11 July 1872–11 Apr. 1943
Rufus Lenoir Patterson, Jr., inventor and businessman, was born in Salem, the son of lawyer, planter, and paper mill owner Rufus Lenoir (1830–79) and his second wife Mary Elizabeth Fries Patterson (1844–1927), the daughter of textile pioneer Francis Fries. He attended the Moravian Boys School and the Winston graded school, worked briefly for the Roanoke and Southern Railroad, and in 1889 enrolled at The University of North Carolina.
Patterson left the university after one year to work with William H. Kerr, an inventor of Concord, who manufactured a machine to produce tobacco bags. In 1891 Patterson traveled to England to introduce Kerr's machine and remained there two years to study machine design. After his return in 1893, he divided his time between Baltimore, Md., where Kerr had established his firm, and Durham, where Patterson was associated with the Golden Belt Manufacturing Company, the firm that produced and operated the Kerr bagging machines.
In 1893 Patterson organized the Automatic Packing and Labelling Company to develop his first invention, the Patterson Packer, a machine that automatically weighed, packed, stamped, and labeled smoking tobacco. This machine brought Patterson to the attention of James B. Duke of the American Tobacco Company. After viewing the Patterson Packer, Duke reportedly said, "Ding it, your machines are all right, but I also must have you." In 1898, at age twenty-six, Patterson joined the New York office of Duke's firm as supervisor of all its machinery, including his own packer. He became secretary of the company in 1900 and vice-president in charge of manufacturing in 1901.
In 1900 Patterson organized the American Machine and Foundry Company, a subsidiary of the American Tobacco Company, and in 1901 established two other corporations, the International Cigar Machinery Company and the Standard Tobacco Stemmer Company. When American Machine and Foundry became an independent corporation in 1912, Patterson remained president; he held that position until 1941, when he became chairman of the board of directors. By 1920 American Machine and Foundry and its subsidiaries produced must of the machinery used in the tobacco industry, including the automatic cigar maker developed by Patterson at a cost of $5 million. The company then diversified into other areas of automatic packaging, beginning with the standard bread wrapper in 1924. By 1935 Rufus Lenoir Patterson was one of the eight highest-paid executives in the country.

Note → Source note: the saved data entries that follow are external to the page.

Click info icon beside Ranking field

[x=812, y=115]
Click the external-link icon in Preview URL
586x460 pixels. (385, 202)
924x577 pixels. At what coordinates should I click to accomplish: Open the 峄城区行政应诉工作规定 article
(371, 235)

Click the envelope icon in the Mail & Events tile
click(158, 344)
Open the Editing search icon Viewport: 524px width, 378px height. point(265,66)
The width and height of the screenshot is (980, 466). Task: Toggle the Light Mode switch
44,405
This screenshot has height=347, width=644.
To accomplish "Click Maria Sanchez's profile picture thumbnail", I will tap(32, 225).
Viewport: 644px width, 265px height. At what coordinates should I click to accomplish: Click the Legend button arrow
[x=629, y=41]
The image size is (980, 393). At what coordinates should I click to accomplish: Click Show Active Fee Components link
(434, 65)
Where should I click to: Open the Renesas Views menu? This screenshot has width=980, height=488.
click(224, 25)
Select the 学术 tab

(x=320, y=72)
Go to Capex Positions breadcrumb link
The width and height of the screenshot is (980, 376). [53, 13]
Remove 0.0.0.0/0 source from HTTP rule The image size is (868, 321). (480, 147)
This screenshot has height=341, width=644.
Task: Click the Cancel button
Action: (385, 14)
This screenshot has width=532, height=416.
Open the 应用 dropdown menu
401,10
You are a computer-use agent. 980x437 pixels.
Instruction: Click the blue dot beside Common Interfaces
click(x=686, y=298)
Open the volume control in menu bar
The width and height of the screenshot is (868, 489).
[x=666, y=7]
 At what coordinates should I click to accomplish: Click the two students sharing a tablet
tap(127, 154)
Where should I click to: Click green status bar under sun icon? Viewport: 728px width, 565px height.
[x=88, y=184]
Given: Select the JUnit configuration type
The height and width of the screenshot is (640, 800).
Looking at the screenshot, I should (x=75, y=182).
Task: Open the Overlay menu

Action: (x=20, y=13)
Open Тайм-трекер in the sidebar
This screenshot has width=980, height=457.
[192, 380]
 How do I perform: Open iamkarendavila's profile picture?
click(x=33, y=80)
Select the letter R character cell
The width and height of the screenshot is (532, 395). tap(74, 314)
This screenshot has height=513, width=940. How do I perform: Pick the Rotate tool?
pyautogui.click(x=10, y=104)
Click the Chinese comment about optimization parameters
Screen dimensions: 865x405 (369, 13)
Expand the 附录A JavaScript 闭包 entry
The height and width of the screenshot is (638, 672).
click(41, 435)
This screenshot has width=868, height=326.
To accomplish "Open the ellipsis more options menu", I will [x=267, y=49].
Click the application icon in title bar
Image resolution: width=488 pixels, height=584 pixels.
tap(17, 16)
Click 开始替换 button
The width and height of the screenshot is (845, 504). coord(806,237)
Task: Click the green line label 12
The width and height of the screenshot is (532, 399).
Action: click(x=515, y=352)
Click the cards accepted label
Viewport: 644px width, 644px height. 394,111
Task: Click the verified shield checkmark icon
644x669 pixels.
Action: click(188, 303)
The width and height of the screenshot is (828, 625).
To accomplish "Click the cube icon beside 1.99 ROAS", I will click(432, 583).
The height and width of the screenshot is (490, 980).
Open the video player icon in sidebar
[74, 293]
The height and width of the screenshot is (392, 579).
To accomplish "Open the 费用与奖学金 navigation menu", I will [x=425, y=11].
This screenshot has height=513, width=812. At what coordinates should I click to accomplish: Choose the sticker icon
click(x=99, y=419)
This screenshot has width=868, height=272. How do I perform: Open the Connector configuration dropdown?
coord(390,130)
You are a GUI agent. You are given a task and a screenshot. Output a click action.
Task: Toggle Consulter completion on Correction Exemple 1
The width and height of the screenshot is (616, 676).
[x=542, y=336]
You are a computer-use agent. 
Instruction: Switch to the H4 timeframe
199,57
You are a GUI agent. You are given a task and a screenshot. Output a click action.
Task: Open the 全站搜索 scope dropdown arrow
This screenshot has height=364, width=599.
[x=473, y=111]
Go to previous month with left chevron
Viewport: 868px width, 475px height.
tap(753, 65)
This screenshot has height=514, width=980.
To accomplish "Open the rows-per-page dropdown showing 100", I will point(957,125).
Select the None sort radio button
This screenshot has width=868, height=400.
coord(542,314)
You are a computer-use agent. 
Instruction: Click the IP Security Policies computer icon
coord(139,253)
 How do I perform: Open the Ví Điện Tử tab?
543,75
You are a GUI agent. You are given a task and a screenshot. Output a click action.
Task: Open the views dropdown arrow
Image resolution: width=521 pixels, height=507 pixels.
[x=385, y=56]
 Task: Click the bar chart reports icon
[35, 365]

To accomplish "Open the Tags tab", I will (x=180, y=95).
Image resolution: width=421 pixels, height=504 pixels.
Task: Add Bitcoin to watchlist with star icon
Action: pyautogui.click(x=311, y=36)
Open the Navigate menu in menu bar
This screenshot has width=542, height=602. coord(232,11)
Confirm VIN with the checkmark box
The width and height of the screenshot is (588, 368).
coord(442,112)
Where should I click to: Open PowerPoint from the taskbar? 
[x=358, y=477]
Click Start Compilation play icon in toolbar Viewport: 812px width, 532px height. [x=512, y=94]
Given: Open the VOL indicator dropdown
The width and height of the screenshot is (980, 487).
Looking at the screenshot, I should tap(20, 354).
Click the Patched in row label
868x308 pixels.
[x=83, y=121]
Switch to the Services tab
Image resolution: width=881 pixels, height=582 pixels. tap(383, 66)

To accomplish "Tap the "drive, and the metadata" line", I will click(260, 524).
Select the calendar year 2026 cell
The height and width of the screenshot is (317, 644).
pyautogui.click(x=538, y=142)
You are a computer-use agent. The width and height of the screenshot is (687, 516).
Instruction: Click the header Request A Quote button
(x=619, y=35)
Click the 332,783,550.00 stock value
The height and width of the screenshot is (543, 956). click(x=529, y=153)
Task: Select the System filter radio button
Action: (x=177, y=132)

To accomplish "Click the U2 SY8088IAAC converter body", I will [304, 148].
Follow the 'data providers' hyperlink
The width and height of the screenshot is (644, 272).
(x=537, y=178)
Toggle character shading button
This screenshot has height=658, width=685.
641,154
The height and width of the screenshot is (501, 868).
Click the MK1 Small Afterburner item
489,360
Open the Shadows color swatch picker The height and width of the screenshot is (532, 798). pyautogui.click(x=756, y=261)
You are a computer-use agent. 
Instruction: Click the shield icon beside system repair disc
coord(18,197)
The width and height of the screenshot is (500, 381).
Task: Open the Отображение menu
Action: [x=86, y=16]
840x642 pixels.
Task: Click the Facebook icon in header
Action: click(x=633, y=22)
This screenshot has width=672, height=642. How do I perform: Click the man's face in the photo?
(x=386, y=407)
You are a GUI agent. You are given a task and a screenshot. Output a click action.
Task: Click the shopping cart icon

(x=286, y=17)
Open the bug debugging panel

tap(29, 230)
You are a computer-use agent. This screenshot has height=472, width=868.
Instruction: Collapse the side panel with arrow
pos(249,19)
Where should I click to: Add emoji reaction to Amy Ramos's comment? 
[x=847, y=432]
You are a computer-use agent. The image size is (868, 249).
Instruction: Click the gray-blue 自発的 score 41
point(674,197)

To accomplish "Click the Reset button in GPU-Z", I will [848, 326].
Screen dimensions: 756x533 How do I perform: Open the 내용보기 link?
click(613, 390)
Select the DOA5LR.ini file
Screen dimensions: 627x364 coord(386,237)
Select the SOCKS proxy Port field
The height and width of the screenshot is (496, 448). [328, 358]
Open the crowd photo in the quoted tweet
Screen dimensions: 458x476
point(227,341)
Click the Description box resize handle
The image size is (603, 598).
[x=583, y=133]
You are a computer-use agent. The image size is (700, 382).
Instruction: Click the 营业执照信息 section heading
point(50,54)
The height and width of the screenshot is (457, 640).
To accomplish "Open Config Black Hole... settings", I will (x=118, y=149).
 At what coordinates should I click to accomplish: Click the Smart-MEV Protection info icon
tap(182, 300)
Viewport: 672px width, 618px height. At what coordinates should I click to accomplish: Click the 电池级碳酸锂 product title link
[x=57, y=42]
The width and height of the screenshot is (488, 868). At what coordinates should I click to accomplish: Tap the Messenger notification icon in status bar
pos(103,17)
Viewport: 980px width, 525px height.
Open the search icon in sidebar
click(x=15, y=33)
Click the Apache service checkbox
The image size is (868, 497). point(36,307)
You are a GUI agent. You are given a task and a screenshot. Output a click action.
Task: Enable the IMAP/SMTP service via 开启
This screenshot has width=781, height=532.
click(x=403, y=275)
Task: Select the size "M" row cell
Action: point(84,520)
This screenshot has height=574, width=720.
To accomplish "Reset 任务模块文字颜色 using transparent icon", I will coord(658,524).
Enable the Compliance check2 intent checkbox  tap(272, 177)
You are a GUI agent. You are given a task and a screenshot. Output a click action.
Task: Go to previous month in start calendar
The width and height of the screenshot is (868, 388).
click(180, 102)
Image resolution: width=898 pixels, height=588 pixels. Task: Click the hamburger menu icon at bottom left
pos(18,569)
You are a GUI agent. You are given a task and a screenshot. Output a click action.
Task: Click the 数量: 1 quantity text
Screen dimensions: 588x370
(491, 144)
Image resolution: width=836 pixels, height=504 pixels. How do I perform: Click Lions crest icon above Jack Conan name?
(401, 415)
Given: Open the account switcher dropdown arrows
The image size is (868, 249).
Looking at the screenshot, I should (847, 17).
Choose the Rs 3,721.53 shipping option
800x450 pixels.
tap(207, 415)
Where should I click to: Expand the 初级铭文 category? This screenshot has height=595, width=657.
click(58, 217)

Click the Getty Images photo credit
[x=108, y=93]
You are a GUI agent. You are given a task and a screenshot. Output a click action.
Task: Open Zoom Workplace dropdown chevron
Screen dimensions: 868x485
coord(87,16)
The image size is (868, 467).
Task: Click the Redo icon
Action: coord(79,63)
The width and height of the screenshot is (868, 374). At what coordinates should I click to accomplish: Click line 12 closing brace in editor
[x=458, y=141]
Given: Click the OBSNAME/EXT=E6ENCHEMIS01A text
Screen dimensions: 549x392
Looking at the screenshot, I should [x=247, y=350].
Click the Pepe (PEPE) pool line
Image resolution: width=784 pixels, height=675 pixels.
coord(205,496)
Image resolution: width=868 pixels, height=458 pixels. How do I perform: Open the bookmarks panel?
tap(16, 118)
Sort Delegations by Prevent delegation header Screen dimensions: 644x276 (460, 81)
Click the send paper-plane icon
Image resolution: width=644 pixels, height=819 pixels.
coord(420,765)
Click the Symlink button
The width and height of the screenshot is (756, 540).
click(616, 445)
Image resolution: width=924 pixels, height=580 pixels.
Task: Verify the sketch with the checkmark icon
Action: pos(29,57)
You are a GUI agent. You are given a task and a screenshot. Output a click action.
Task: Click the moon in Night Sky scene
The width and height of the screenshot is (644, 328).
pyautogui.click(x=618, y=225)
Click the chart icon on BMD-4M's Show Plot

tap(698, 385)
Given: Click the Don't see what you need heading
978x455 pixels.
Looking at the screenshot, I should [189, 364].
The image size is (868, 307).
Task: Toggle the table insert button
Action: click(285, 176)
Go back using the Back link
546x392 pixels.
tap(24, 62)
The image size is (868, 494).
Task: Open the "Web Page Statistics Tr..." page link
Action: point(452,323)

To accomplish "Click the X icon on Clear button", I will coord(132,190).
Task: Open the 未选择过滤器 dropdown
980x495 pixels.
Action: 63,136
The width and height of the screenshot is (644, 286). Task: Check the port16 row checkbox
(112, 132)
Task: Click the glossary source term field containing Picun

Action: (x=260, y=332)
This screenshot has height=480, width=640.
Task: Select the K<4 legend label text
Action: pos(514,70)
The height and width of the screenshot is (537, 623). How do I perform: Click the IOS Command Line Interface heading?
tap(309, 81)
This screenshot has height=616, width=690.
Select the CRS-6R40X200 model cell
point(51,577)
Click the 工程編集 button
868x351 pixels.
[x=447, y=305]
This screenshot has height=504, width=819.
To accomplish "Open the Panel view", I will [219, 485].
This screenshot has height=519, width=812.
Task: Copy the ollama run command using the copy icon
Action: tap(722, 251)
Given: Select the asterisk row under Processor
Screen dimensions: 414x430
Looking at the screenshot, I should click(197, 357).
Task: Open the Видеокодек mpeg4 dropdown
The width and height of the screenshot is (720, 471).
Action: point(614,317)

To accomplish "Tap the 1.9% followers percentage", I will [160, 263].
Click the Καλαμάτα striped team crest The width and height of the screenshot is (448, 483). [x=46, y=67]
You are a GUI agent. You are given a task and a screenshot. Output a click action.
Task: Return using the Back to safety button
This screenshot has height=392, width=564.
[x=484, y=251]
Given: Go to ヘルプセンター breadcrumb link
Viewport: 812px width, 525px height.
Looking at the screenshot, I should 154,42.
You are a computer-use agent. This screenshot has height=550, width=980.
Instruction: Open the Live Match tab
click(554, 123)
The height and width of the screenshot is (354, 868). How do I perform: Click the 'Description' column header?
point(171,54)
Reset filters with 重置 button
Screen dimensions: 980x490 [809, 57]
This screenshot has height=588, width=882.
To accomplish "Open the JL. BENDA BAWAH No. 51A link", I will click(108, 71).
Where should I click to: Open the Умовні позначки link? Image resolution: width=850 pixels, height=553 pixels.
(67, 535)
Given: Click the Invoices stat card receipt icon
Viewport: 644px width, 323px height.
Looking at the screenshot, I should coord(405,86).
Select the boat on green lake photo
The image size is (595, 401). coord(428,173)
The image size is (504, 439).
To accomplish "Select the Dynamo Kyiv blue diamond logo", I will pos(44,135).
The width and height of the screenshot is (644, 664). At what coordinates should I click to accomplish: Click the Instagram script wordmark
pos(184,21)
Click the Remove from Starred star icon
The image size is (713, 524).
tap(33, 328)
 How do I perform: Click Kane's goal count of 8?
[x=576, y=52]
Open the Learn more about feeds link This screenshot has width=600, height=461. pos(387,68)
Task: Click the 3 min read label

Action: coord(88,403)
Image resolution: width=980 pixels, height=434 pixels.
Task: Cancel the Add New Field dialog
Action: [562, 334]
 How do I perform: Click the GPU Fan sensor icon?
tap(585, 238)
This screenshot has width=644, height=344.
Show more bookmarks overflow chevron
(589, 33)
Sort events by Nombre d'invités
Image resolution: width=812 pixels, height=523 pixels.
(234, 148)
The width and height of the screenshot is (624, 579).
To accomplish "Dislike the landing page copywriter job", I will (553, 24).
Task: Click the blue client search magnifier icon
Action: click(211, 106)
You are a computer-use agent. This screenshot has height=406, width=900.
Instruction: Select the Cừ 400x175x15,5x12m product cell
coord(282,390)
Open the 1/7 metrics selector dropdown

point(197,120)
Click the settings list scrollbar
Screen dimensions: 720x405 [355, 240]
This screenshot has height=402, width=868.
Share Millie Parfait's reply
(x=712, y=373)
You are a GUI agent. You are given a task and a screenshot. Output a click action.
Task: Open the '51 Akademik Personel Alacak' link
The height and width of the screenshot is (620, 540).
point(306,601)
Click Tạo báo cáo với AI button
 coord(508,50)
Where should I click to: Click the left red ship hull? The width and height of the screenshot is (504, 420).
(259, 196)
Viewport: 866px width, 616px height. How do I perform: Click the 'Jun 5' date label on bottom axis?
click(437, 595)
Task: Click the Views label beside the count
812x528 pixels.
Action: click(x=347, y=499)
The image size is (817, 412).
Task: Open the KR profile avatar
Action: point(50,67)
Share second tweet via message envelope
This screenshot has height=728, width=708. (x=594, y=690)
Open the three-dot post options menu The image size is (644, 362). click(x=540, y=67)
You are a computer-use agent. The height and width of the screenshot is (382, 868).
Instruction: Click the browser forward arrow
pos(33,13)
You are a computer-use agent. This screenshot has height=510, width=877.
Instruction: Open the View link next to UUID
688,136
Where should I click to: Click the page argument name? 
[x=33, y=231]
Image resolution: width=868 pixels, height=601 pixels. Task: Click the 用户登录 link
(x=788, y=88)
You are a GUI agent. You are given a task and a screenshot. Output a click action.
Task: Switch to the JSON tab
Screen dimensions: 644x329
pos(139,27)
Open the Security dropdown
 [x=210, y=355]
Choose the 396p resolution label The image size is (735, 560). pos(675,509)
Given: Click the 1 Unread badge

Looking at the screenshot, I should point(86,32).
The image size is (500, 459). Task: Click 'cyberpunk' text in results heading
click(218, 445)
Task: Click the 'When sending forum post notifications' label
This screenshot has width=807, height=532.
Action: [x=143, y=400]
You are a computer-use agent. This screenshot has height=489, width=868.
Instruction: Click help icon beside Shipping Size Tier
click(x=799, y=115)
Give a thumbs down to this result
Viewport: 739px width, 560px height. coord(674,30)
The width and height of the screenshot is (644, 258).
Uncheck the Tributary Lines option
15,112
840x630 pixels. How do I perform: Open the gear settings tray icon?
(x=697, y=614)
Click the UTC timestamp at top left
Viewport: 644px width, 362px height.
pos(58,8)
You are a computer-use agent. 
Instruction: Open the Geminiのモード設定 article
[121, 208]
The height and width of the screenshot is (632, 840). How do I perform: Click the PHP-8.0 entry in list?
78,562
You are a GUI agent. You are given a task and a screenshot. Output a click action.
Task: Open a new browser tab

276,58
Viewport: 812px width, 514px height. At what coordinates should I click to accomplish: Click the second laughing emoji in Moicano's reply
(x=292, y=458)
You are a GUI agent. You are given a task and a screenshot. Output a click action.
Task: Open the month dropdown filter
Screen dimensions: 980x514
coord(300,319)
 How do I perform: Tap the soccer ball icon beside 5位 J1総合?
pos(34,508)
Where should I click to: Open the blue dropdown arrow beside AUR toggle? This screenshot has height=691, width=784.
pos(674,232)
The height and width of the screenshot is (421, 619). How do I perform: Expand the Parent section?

Although he lived most of his later years in New York City, Patterson remained loyal to his native state and was an active member of both the Southern Society and the North Carolina Society. In 1930 he joined with John M. Morehead in presenting the Morehead-Patterson Bell Tower to The University of North Carolina. In 1925 Patterson was decorated with the French Legion of Honor in recognition of his service as chairman of the Fourth Liberty Loan Drive and in 1935 was awarded an honorary doctor of laws degree by The University of North Carolina.
In November 1895 he married Margaret Morehead, granddaughter of Governor John M. Morehead. They had a son Morehead, who succeeded his father as president of American Machine and Foundry, and a daughter, Lucy Lathrop (Mrs. Casimir deRham). A portrait of Patterson, painted by Sir William Orpen in 1920, hangs in the Rufus L. Patterson Tobacco Engineering Center in Richmond, Va.